Arkansas is one step ahead of him.
“It’s a small step, but I think it’s an important first step toward unlocking the black box and having us all be able to understand how the health care system works and what it’s going to cost us both in the short term and the long term,” said Dr. Joe Thompson, the president and CEO of the Arkansas Center for Health Improvement (ACHI).
The federal government required hospitals to start posting their charges online Jan. 1.
“The information itself is not that useful for most consumers because what’s charged is usually not what’s paid,” Thomspson said.
The actual payment depends on a negotiation between the hospital and the insurance carrier, and also the design of the patient’s health plan.
Another website recently started to break down the average payment rates for different procedures in hospitals across the state.
“It will stimulate a conversation between the patient and their physician about what procedures are needed, how important they are and where to go to get the best procedure done,” Thompson said.

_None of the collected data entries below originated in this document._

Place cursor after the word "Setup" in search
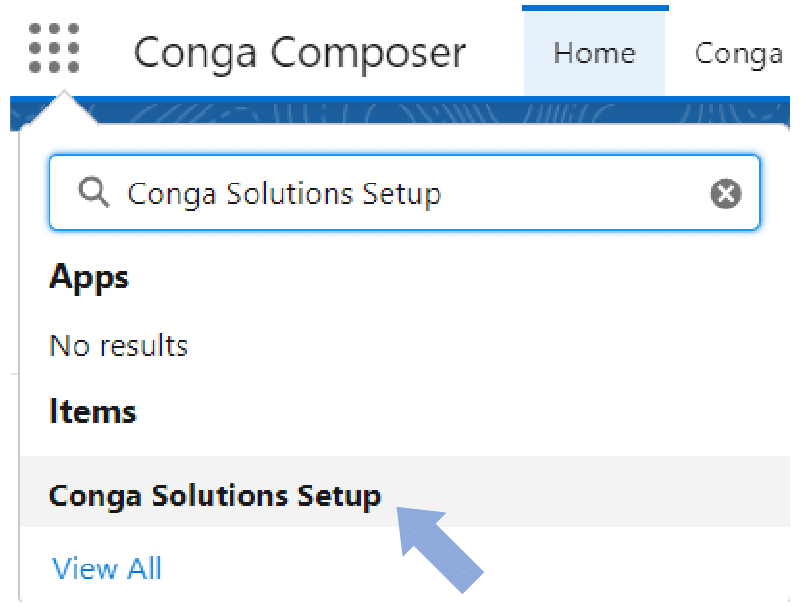812x614 pixels. click(443, 193)
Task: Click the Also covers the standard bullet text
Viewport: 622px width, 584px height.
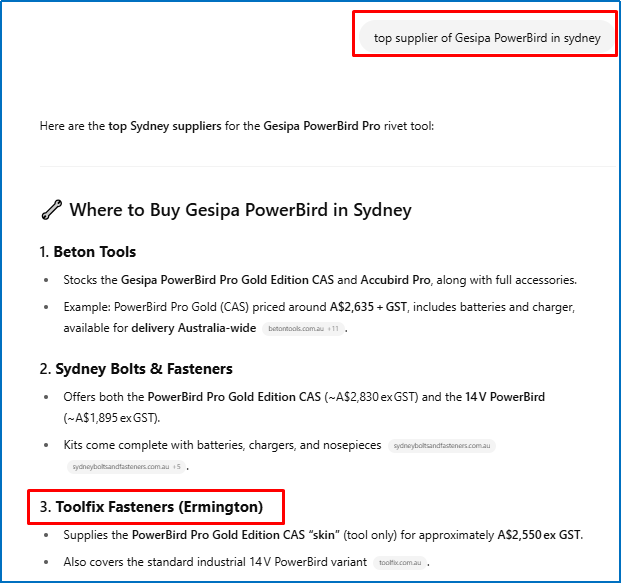Action: (215, 562)
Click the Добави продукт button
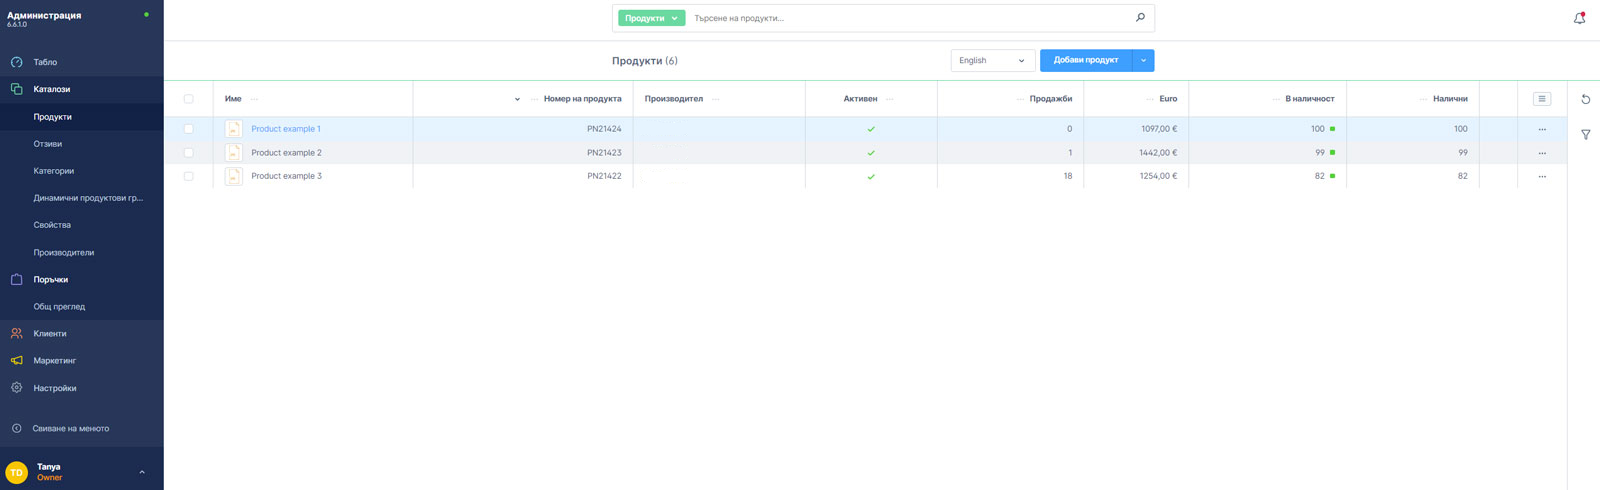The height and width of the screenshot is (490, 1600). tap(1085, 61)
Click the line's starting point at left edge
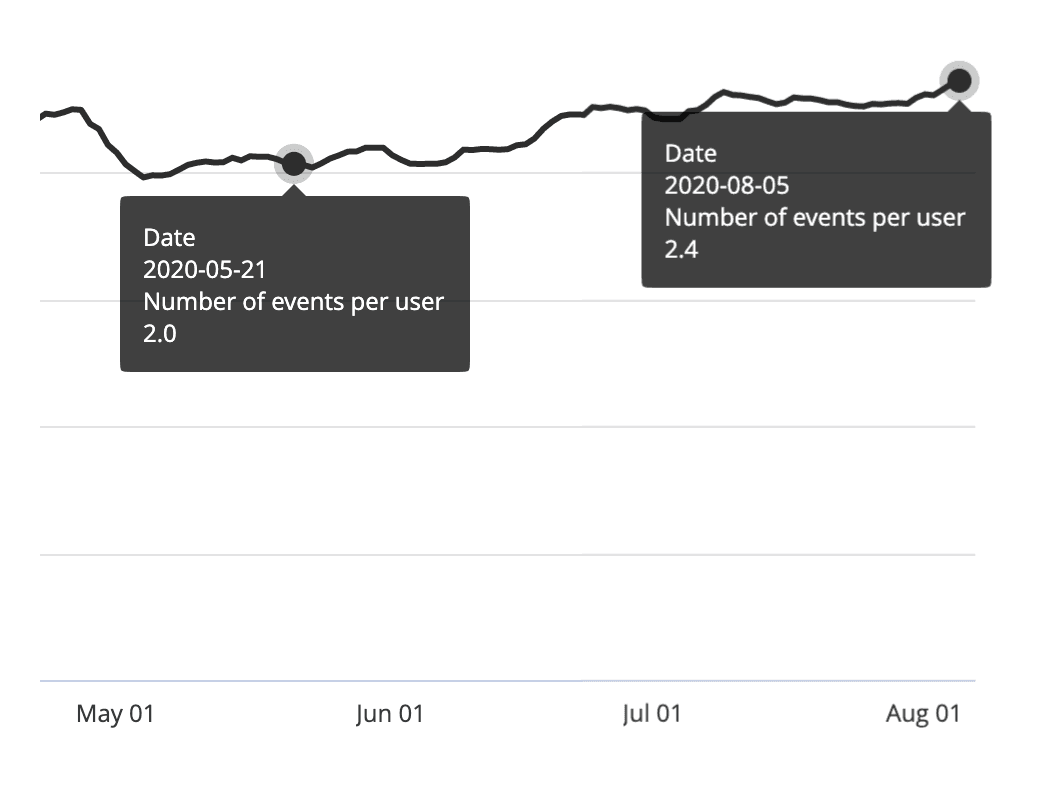Screen dimensions: 1050x806 pos(43,116)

State lawmakers approved the Arkansas Health Care Transparency Initiative three years ago. Under the insurance commissioner’s authority, ACHI developed the state’s all-payer claims database. It tracks paid claims by insurance carriers.
A company based in New Hampshire, My Medical Shopper, applied to use the data.

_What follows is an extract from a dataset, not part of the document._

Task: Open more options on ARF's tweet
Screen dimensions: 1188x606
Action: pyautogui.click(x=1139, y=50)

“There has been anxiety about putting new, real information out on what health care costs, to actually shine the light inside the black box,” Thompson said. “Health insurance carriers are concerned, hospitals and providers are concerned.”
Hospitals in the area told KARK they plan to continue to “provide quality, compassionate care to all our patients in the most cost efficient manner possible.” They also said patients can call the hospital’s financial counselors for specific and personalized information.
To register for free to access the data on My Medical Shopper, click here.
“Users of our platform, which is accessible through our website as well as easy-to-use mobile applications, can find price estimates that reflect the insurance-negotiated discounts for thousands of medical tests and procedures before they seek care, rather than falling victim to surprise medical bills weeks or months after the care has already been received,” said Christopher Matrumalo, My Medical Shopper’s VP of Marketing. “We sought to work with ACHI because their Transparency Initiative’s stated goal is ‘to empower Arkansans to drive, deliver, and seek out value in the health system.’ We have found ACHI to be committed to this goal in practice, and we believe that our collaboration has introduced a powerful new dynamic to the healthcare marketplace in Arkansas.”
The website is the first of many that could make data like this available to Arkansas consumers. Thompson said other commercial entities and researchers have applied to gain access to the state’s all-payer claims database.
An advisory board reviews the applications to make sure there would be a benefit to Arkansans. The insurance commissioner ultimately approves the use, and ACHI provides the data to them.
According to the All-Payer Claims Database Council, 21 states have an existing database, 15 of them, including Arkansas, require submissions. Five other states are in the process of implementing one, and others are strongly considering it.